Understanding spreads through her, as sticky and smothering as pancake syrup. “You think that’s what happened, don’t you? You think she left us for him?”
He stares dully at the opposite wall; the hollows around his eye sockets look bruised and blue. “Olive, please just let it go. Your mom is dead. We have a death certificate. We need to get on with our lives.”
She does see i
t all now: why he lied to the judge this morning, why he’s been so reluctant to believe her. He thinks her mom betrayed him for someone else. But he can’t be right, it doesn’t make any sense. Wouldn’t she have seen that in her visions? Wouldn’t she have known? Is it possible he’s making this up to get her to let go and move on? Has Harmony messed with his head?
She thinks of her mother’s warning during that last encounter, her words as she stubbed her cigarette out in the grass: He’s not to be trusted.
“That death certificate doesn’t mean anything, and you know it,” she points out.
He lets out a strangled sound. “Oh, Christ, Olive. Don’t make me do this. Don’t you see?

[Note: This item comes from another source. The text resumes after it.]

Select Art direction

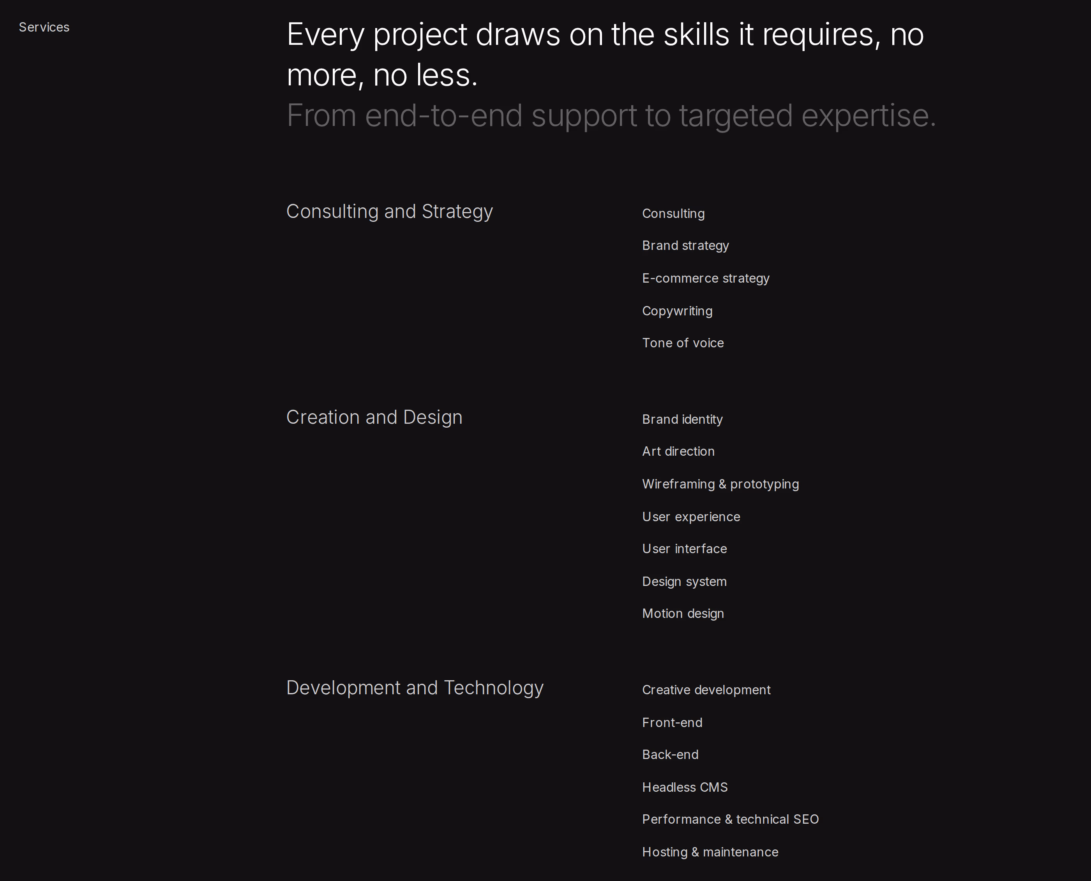(678, 452)
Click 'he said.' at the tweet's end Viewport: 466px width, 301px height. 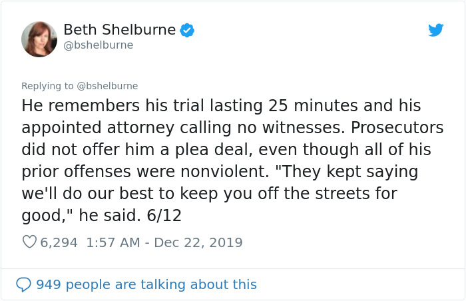110,215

Even if she’s not really dead, she wants us to believe that she is. She’s not lost in the mountains somewhere and she’s not in trouble and she doesn’t have amnesia, sweetheart. She’s gone because she wants to be gone.”

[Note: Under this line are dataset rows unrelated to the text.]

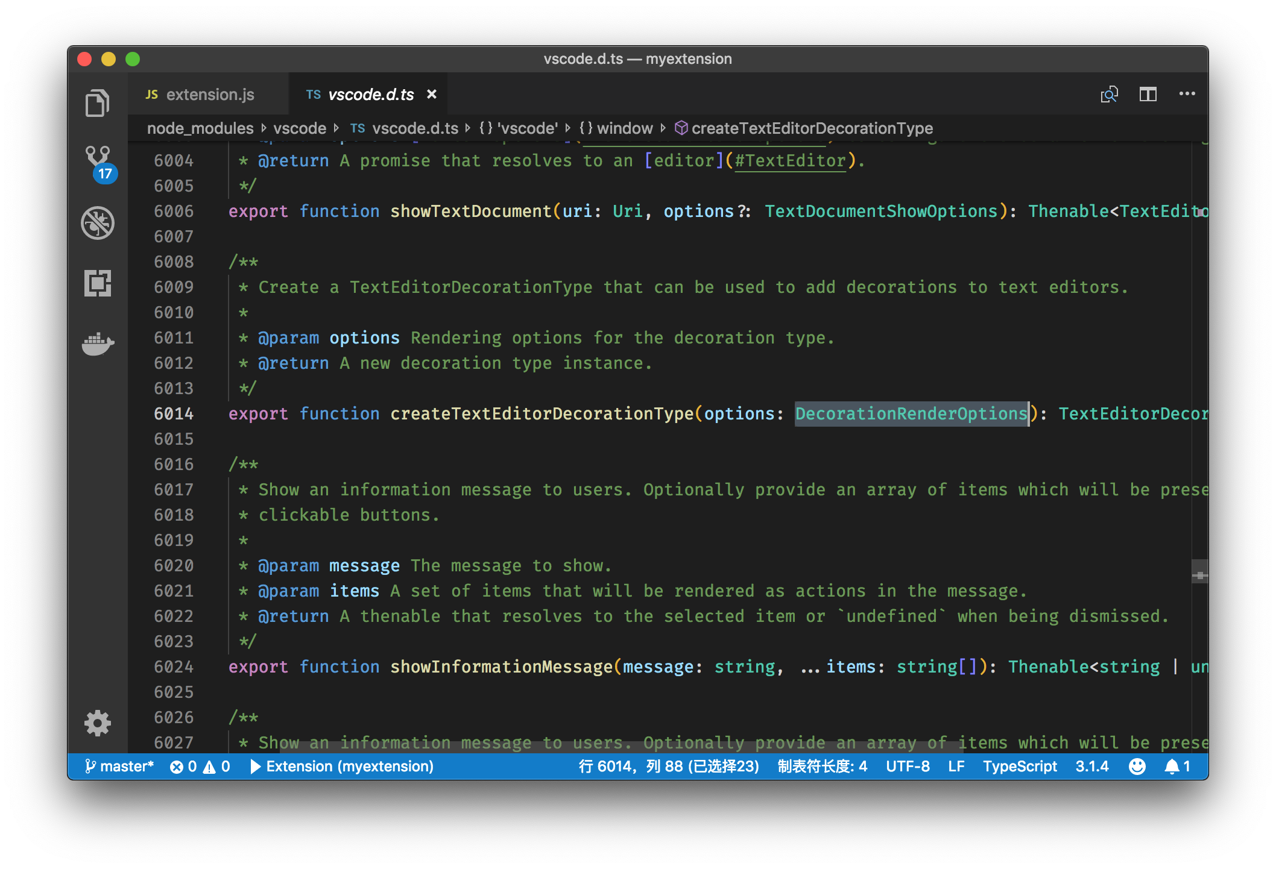Change TypeScript language mode in status bar
This screenshot has height=869, width=1276.
coord(1019,767)
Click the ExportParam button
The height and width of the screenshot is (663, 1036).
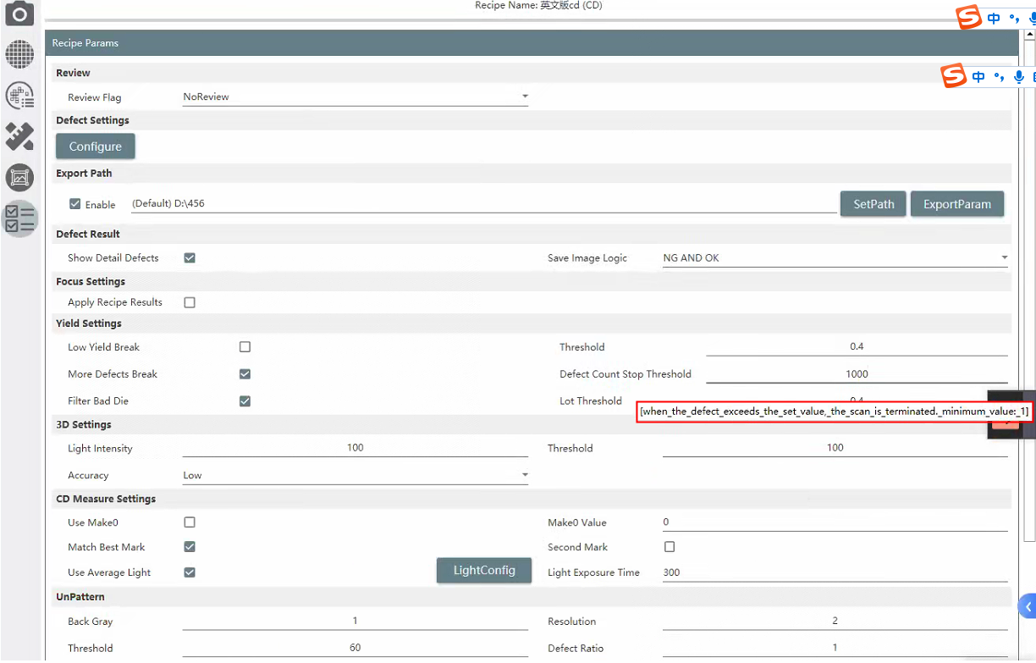pyautogui.click(x=956, y=204)
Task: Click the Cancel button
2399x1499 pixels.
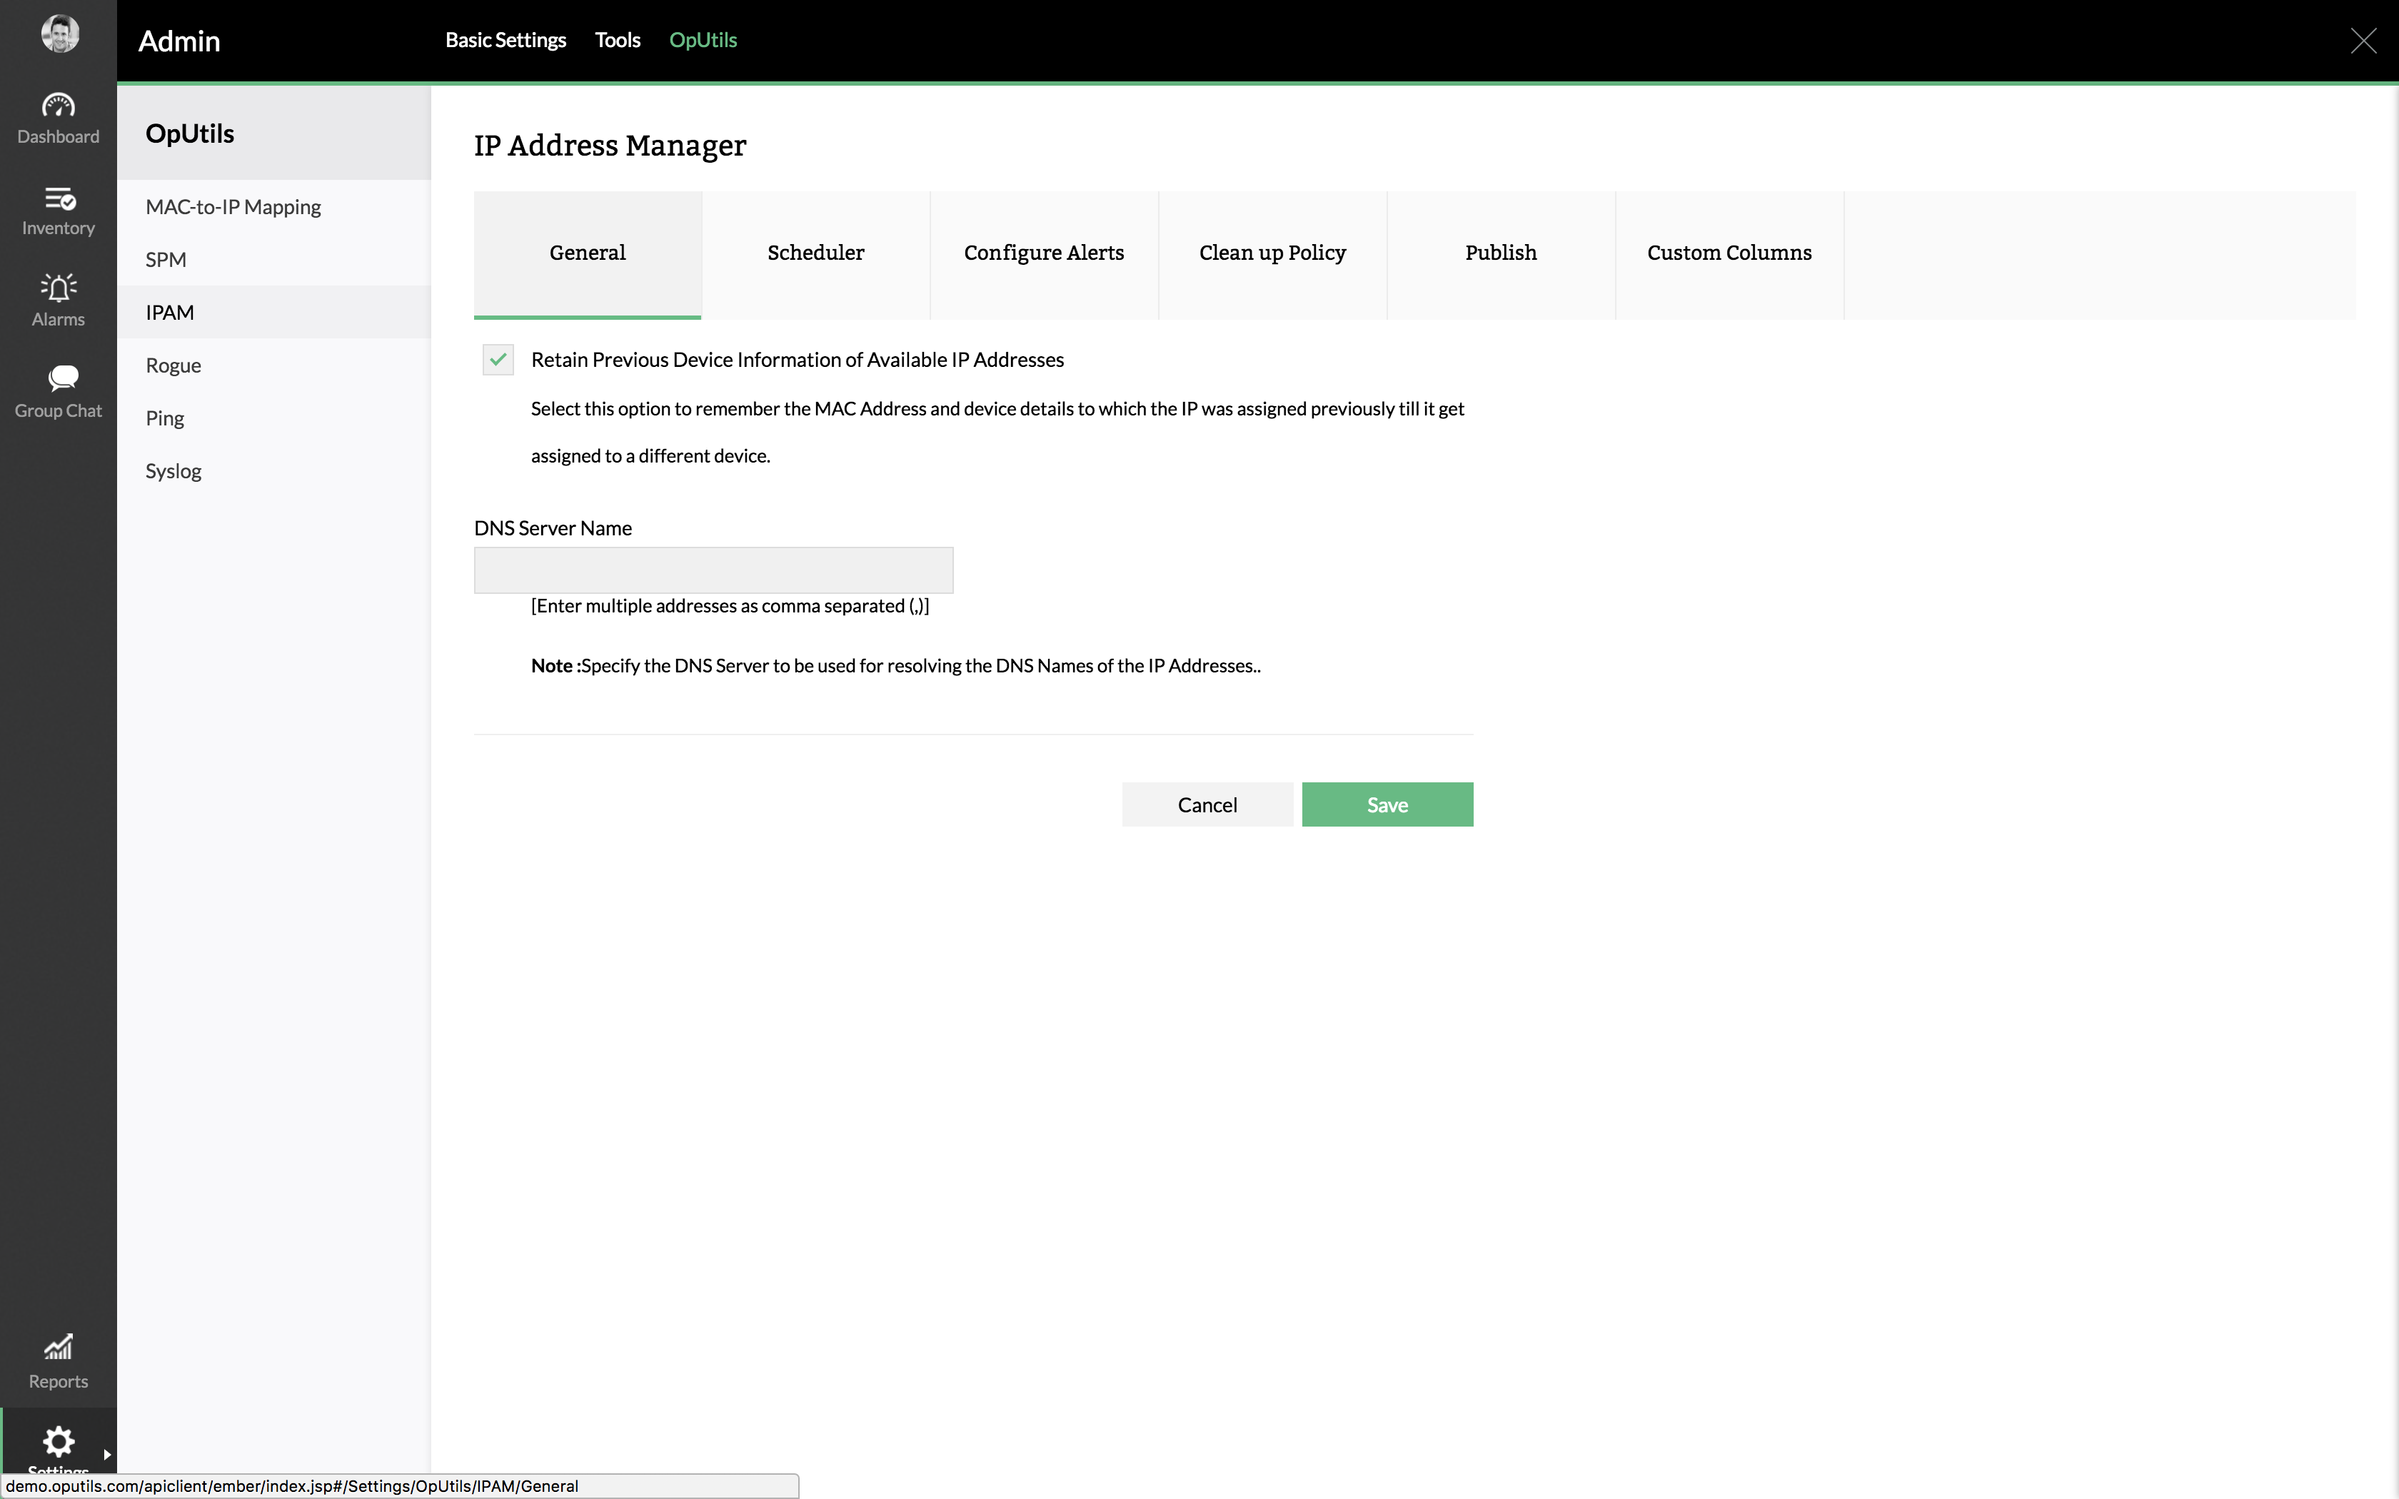Action: [1206, 805]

His words are ragged, they scrape across her heart like a broken fingernail. “That’s not true. She wants me to look for her. She told me! She said she missed me!”
“She didn’t tell you anything, Olive.” This is delivered so gently that Olive can hardly bear it. “You were having seizures. You wanted to see her, and your brain obliged. It took your memories—memories of being with your mom at the beach, seeing old photos of where she grew up, pictures of our wedding day—and reshaped them into hallucinations. That’s all.”
“But I was right about her being alive,” she protests. “That woman at the nursing home—she saw her, remember? You said you believed her.”
Her father shuts his eyes as if the effort required to keep them open has just surpassed his abilities. “The only thing I truly believe is that it’s just you and me now, and we need to start figuring out how to make that work. Because this”—he makes a fist and gently taps her chest with it and then taps his own, as if trying to connect them with an invisible string—“is breaking my heart.”
This is the moment when she starts to cry, because she loves her dad, and she wants him to be happy; but she also knows that she can’t believe him, because that would be disloyal to her mother. And so she snuffles and wheezes soggily into his shoulder, strung out like a wire between two poles; and as she does, she can feel her father gently slipping the computer from her lap and out of her reach.